**Data**

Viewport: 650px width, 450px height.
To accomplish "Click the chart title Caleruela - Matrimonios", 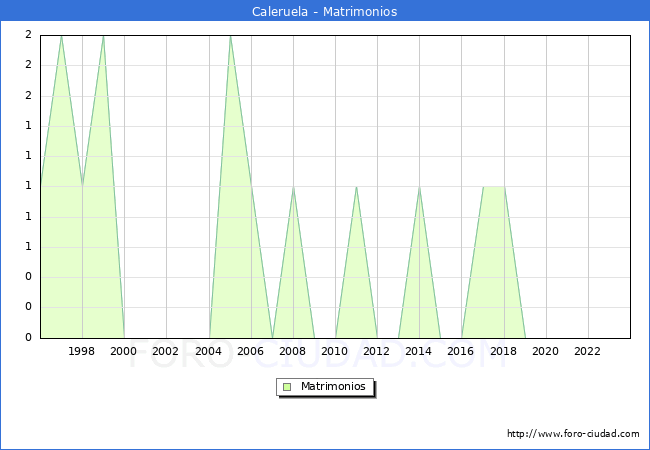I will (325, 12).
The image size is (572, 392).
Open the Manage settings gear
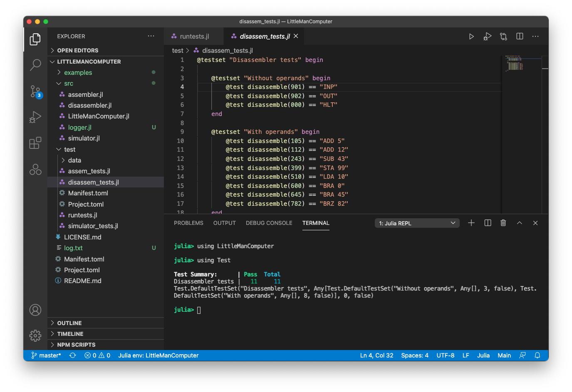tap(35, 335)
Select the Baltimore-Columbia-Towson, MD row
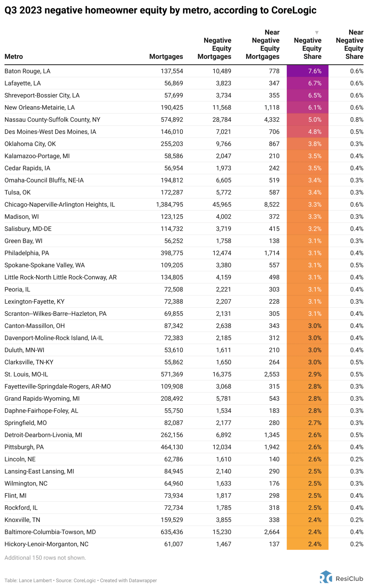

**Task brief**
Give again, word for word, the line containing "Open the Manage settings gear" and every line after it to the end of the records; leave out the pictures.

**Answer box**
Open the Manage settings gear
tap(35, 335)
Select the Baltimore-Columbia-Towson, MD row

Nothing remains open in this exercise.